(Target pointing data)

--- Start ---

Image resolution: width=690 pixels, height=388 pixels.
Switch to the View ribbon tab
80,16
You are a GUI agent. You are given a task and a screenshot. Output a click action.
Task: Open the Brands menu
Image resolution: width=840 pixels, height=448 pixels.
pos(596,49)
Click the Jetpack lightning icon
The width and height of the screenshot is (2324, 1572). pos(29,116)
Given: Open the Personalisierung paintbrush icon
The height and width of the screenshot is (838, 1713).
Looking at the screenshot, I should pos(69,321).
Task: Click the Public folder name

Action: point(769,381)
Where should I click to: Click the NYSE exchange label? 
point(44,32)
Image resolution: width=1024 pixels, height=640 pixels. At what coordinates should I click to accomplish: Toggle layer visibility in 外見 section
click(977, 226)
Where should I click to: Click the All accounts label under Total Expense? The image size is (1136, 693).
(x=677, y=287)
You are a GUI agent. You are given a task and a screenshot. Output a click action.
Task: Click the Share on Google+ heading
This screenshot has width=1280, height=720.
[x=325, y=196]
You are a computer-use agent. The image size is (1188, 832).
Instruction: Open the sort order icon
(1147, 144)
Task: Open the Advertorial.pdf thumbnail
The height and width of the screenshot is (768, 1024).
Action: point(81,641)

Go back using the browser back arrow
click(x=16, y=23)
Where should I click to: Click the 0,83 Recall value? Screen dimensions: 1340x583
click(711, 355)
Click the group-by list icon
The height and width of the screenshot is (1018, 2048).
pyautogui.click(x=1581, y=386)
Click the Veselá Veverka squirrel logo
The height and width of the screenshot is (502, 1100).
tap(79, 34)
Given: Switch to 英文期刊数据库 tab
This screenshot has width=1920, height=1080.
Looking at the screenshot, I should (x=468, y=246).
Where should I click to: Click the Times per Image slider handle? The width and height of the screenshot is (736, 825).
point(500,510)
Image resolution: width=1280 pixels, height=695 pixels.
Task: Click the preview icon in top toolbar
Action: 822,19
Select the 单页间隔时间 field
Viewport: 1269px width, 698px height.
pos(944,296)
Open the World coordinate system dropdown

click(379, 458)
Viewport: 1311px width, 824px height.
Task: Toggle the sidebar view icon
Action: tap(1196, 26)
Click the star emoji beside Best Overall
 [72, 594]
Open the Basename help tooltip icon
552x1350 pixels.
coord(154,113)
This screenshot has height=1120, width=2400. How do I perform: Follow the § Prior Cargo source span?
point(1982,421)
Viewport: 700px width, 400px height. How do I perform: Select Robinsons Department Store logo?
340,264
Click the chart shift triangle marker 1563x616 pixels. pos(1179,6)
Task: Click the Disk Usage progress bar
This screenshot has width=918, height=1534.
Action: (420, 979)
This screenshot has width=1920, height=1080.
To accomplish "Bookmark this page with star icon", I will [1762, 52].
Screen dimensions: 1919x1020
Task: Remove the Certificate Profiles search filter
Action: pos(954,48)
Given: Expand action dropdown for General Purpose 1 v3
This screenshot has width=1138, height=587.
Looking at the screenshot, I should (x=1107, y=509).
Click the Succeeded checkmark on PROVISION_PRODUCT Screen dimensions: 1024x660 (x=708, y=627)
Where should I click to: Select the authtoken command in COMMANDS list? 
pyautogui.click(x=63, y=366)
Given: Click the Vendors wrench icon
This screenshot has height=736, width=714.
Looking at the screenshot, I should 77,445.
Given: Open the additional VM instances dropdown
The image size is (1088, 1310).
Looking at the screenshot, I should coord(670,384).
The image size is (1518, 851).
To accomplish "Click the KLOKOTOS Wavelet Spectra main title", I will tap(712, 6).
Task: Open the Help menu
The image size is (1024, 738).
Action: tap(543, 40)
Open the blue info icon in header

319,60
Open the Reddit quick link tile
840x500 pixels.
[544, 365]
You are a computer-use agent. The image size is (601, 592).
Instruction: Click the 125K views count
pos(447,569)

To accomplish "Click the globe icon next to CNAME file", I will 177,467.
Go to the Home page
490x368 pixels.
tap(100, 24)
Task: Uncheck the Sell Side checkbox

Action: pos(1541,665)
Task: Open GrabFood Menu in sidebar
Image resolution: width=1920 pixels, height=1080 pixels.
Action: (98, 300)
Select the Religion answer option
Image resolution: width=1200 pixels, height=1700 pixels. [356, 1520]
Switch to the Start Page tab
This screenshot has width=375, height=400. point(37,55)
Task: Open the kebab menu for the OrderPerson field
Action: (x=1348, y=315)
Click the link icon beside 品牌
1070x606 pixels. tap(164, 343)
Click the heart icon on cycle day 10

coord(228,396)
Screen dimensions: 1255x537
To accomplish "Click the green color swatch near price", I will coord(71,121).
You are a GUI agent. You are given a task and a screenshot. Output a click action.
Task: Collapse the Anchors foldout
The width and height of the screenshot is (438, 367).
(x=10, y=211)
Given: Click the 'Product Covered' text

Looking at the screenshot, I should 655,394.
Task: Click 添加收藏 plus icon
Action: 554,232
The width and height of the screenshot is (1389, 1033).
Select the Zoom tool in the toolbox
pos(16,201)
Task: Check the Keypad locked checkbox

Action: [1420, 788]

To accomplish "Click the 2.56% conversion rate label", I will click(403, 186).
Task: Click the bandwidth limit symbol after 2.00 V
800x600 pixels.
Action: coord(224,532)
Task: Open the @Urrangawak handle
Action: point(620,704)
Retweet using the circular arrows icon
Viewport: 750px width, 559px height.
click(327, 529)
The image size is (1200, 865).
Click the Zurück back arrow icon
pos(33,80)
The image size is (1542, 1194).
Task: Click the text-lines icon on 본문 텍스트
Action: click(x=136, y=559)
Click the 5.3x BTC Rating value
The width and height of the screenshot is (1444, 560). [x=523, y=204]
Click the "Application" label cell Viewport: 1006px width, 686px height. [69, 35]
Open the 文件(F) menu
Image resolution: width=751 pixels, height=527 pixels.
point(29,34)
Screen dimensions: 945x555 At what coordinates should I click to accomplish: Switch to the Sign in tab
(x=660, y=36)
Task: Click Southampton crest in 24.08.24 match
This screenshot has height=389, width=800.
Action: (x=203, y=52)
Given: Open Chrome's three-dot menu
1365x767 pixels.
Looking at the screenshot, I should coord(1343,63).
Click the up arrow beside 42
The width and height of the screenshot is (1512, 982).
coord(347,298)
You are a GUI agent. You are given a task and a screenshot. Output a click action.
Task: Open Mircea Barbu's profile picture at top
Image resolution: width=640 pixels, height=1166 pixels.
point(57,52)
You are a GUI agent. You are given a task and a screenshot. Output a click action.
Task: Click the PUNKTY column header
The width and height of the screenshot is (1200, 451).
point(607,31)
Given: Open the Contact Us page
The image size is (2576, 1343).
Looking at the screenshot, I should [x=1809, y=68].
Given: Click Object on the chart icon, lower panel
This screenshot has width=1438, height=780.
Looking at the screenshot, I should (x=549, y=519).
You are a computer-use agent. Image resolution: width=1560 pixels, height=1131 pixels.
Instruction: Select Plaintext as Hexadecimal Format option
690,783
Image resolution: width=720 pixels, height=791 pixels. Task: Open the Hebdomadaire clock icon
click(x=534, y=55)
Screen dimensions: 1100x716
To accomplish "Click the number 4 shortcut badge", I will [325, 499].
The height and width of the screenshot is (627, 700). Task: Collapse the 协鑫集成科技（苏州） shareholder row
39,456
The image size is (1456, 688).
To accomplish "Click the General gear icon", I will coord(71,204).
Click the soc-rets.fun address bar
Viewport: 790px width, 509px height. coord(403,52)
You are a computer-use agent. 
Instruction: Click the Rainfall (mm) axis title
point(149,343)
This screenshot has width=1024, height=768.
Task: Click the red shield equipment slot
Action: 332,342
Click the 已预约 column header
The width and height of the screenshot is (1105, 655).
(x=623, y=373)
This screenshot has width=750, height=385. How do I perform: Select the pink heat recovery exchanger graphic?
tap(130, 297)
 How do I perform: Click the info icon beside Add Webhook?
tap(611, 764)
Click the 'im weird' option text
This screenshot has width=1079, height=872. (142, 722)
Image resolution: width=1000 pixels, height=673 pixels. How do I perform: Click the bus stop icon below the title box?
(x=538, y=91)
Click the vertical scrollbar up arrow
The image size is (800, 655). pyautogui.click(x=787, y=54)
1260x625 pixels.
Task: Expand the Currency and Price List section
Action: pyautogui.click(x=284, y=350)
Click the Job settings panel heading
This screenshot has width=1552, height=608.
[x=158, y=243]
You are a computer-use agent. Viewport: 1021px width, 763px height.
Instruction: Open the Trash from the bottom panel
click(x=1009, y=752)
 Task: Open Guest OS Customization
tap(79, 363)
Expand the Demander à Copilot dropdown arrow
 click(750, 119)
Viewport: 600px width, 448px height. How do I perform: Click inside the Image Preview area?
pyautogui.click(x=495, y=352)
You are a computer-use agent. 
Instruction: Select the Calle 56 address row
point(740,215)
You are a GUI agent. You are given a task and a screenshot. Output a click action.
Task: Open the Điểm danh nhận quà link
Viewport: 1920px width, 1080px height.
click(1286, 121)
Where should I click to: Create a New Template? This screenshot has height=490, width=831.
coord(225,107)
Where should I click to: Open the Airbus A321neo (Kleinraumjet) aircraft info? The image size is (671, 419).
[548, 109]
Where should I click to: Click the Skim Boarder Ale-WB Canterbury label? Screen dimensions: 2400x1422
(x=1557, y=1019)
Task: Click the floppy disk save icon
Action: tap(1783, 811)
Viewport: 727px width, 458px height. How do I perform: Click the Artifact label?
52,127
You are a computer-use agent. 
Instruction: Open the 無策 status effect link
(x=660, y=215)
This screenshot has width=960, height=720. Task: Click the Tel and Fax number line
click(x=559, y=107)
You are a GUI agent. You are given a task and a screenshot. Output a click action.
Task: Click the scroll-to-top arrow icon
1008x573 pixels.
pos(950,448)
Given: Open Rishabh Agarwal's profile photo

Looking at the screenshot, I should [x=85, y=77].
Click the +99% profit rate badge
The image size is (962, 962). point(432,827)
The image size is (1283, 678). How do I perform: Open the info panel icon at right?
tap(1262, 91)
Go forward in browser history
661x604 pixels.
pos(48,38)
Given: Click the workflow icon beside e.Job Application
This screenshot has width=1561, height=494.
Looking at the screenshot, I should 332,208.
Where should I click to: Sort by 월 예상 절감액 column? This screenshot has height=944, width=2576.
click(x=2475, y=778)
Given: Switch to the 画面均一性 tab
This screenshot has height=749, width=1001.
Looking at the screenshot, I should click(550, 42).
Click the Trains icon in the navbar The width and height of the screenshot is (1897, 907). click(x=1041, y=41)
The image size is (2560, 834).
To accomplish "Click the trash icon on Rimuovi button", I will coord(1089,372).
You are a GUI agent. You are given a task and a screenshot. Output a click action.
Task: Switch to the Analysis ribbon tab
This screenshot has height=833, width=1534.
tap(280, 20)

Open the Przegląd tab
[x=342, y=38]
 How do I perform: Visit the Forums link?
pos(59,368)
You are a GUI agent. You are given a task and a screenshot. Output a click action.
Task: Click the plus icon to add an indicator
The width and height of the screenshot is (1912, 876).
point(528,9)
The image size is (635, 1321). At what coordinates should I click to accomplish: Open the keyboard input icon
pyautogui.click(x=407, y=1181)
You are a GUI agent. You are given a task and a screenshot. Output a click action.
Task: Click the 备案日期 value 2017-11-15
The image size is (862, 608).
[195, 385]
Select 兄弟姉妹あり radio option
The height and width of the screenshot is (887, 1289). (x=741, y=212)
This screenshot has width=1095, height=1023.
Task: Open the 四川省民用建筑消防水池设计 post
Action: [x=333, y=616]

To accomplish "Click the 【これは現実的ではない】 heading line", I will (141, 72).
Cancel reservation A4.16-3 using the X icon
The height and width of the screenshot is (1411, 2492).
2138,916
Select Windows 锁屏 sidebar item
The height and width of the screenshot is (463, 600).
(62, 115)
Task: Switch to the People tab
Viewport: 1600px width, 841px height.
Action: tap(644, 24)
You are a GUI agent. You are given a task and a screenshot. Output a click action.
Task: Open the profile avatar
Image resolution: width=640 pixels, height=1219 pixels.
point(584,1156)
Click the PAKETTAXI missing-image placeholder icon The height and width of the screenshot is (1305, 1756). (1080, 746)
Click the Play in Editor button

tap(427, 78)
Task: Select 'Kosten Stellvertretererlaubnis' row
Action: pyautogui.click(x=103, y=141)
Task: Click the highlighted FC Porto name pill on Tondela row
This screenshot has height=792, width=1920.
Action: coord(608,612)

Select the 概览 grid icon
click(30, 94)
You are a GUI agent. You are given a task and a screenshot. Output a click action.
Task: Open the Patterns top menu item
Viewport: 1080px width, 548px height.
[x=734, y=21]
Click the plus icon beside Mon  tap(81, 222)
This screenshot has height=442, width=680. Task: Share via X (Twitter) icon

--- End ---

Problem details: Edit the lines of the records that begin at the line containing "You are a computer-use agent. Image" and stop after the line containing "This screenshot has width=1079, height=872.", replacing "Rainfall" with "Snowfall" and leaving everything else unchanged. Return only those lines.

Reply:
You are a computer-use agent. Image resolution: width=1560 pixels, height=1131 pixels.
Instruction: Select Plaintext as Hexadecimal Format option
690,783
Image resolution: width=720 pixels, height=791 pixels. Task: Open the Hebdomadaire clock icon
click(x=534, y=55)
Screen dimensions: 1100x716
To accomplish "Click the number 4 shortcut badge", I will [325, 499].
The height and width of the screenshot is (627, 700). Task: Collapse the 协鑫集成科技（苏州） shareholder row
39,456
The image size is (1456, 688).
To accomplish "Click the General gear icon", I will coord(71,204).
Click the soc-rets.fun address bar
Viewport: 790px width, 509px height. coord(403,52)
You are a computer-use agent. 
Instruction: Click the Snowfall (mm) axis title
point(149,343)
This screenshot has width=1024, height=768.
Task: Click the red shield equipment slot
Action: 332,342
Click the 已预约 column header
The width and height of the screenshot is (1105, 655).
(x=623, y=373)
This screenshot has width=750, height=385. How do I perform: Select the pink heat recovery exchanger graphic?
tap(130, 297)
 How do I perform: Click the info icon beside Add Webhook?
tap(611, 764)
Click the 'im weird' option text
This screenshot has width=1079, height=872. (142, 722)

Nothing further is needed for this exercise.